Driving into warm and vibrant New Orleans on the final day of our road trip made the rain and cold in St Louis and the tornadoes in Tennessee earlier in the week feel like very distant memories.

It is a magical sensation to walk down Frenchmen Street in the city and be bombarded by the sounds of live music coming from so many different directions - a trumpet here, a piano there, a double bass somewhere else.

This city largely celebrated the election of President Obama in 2008. Mr Obama may not be on the ballot on 4 November, but as he conceded recently, his policies most certainly are. The question is how the president's approval ratings - at their lowest ever - will impact how and whether people vote.

Mary Landrieu, the incumbent Louisiana Democratic senator, has been criticised for distancing herself from the president. But holding on to her seat is crucial if the Democrats are to retain control of the US Senate, and stop the Republicans taking charge of both houses of Congress.

Observers back in Washington tend to see these elections through that prism, focusing on the handful of Senate seats the Republicans need to pick up.

In contrast, on this road trip we've been focusing on the issues - and particularly how these issues are being reflected in contemporary music.

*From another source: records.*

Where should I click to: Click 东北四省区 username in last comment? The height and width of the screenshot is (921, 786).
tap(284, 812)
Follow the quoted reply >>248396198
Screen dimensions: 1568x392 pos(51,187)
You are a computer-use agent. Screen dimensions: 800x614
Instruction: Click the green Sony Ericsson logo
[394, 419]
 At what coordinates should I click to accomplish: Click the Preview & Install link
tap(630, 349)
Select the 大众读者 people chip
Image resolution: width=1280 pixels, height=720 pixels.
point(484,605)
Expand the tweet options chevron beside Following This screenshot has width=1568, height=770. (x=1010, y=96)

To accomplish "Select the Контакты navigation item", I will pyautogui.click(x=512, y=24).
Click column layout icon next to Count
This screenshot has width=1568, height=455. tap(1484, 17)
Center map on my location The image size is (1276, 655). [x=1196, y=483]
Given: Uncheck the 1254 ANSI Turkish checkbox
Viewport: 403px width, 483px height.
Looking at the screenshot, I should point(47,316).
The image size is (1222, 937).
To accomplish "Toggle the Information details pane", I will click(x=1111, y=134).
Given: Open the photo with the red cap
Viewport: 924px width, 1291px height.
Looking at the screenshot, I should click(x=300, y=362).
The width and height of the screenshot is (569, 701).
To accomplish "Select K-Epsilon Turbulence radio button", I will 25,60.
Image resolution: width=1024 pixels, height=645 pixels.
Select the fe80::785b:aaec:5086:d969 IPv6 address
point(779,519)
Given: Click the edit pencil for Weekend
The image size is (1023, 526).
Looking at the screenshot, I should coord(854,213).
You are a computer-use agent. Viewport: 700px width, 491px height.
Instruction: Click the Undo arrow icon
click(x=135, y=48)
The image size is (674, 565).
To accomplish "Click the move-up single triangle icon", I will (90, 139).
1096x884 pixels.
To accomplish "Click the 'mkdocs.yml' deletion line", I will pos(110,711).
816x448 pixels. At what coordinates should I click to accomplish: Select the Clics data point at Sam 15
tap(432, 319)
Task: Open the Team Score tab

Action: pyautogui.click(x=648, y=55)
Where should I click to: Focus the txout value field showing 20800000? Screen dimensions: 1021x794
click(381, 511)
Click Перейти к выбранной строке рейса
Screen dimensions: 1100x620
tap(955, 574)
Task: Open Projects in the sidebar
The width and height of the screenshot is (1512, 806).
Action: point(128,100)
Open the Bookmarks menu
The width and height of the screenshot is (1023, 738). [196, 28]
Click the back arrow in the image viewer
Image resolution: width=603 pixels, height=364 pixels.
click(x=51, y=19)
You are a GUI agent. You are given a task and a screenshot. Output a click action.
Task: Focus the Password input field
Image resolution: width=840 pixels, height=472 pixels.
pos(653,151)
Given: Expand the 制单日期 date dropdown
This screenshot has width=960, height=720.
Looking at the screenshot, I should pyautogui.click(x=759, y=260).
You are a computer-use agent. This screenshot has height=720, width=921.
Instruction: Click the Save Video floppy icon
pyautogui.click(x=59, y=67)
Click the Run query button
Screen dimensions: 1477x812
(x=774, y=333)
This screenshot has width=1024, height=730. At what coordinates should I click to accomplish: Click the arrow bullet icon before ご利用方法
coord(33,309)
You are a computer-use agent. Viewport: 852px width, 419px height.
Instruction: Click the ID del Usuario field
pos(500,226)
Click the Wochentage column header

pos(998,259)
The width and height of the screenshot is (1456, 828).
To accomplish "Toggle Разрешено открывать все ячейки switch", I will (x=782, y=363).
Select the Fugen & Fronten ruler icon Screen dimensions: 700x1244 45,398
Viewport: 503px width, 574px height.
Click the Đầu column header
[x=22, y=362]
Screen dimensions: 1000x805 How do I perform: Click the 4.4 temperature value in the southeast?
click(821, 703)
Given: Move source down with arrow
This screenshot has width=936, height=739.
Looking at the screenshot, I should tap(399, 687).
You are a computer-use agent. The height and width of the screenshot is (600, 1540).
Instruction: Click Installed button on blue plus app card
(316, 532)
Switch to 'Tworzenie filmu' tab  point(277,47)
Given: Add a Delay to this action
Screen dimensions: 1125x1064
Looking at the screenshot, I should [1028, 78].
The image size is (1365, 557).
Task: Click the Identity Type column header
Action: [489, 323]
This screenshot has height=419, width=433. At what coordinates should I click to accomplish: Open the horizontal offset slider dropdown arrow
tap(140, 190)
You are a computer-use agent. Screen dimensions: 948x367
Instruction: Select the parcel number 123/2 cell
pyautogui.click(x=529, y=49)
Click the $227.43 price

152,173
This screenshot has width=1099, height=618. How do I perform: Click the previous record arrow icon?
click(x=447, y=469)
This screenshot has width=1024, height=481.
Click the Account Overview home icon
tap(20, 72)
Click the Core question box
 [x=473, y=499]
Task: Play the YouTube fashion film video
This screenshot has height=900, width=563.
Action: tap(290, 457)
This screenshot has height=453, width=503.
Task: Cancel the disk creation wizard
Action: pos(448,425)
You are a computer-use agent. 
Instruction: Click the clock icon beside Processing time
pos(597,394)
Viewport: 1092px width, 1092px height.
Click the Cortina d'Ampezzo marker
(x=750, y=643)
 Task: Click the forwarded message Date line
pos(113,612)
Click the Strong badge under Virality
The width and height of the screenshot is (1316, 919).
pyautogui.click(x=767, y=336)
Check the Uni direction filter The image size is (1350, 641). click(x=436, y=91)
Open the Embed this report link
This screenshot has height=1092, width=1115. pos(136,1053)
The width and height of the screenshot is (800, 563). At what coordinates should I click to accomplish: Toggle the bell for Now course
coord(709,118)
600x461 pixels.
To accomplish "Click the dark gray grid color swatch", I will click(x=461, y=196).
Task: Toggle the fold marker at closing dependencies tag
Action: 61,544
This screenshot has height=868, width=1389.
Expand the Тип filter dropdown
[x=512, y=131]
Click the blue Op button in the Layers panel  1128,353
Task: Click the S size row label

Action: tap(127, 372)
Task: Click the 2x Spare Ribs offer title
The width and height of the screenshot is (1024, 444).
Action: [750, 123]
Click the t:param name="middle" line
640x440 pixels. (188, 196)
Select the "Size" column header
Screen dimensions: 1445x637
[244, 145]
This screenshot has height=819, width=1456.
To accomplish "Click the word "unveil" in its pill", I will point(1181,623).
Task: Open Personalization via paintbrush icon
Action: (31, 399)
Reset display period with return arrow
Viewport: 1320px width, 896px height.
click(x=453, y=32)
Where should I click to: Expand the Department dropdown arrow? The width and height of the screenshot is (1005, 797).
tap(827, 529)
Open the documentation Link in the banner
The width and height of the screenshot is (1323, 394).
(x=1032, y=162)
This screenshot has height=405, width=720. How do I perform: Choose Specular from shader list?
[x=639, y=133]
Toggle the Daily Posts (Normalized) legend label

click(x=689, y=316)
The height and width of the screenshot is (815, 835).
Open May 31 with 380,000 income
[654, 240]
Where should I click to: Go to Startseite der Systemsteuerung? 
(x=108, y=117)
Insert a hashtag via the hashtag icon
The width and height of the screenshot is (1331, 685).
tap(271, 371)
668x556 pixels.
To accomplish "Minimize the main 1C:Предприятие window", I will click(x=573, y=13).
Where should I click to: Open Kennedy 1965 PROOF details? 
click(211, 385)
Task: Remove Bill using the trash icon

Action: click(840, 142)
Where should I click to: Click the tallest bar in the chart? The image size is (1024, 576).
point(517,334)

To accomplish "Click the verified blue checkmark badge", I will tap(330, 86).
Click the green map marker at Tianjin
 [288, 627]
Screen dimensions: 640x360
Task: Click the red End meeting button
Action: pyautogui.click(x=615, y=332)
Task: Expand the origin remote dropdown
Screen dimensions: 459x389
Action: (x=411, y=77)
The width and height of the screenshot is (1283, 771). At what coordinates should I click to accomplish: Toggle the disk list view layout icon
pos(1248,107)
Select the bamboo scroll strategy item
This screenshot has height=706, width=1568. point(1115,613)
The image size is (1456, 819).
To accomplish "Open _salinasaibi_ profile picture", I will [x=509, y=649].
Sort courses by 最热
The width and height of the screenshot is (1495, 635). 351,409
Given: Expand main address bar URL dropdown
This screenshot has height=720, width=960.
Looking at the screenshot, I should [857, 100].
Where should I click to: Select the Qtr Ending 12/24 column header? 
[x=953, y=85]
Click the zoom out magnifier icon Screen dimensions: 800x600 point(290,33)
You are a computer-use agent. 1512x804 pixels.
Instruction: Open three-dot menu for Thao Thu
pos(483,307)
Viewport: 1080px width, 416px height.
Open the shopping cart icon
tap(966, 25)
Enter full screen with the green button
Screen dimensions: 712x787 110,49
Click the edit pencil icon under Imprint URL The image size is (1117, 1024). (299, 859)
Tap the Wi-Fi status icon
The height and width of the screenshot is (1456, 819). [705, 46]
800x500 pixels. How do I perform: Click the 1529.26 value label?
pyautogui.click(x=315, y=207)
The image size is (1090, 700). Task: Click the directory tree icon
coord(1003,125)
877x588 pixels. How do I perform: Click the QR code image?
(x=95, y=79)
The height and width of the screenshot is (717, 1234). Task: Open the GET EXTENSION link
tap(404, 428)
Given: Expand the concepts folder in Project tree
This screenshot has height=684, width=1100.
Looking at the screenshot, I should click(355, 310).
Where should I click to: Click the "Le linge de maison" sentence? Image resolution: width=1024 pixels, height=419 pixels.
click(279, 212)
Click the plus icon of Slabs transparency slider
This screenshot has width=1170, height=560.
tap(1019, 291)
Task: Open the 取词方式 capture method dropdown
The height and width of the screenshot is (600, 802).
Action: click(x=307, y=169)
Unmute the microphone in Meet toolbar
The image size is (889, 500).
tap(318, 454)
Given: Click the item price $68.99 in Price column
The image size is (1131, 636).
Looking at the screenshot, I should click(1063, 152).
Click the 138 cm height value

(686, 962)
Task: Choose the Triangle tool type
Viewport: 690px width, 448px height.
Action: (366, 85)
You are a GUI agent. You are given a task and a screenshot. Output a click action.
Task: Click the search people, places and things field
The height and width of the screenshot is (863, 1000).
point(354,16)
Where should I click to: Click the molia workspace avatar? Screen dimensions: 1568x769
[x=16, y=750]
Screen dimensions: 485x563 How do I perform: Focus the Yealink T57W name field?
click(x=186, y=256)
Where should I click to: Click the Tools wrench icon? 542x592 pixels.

With that in mind, there was one man we had to check in on in New Orleans.

Grammy and Billboard award-winning jazz man Irvin Mayfield was eloquent in his belief that music was intrinsically linked to life, history, people and to politics.

He called jazz "democracy in art-form", explaining that in jazz, each musician has to shine as an individual but simultaneously needs to work in harmony with the collective.

Mayfield seemed to have the answers to everything except the big one here: who will win Louisiana on 4 November?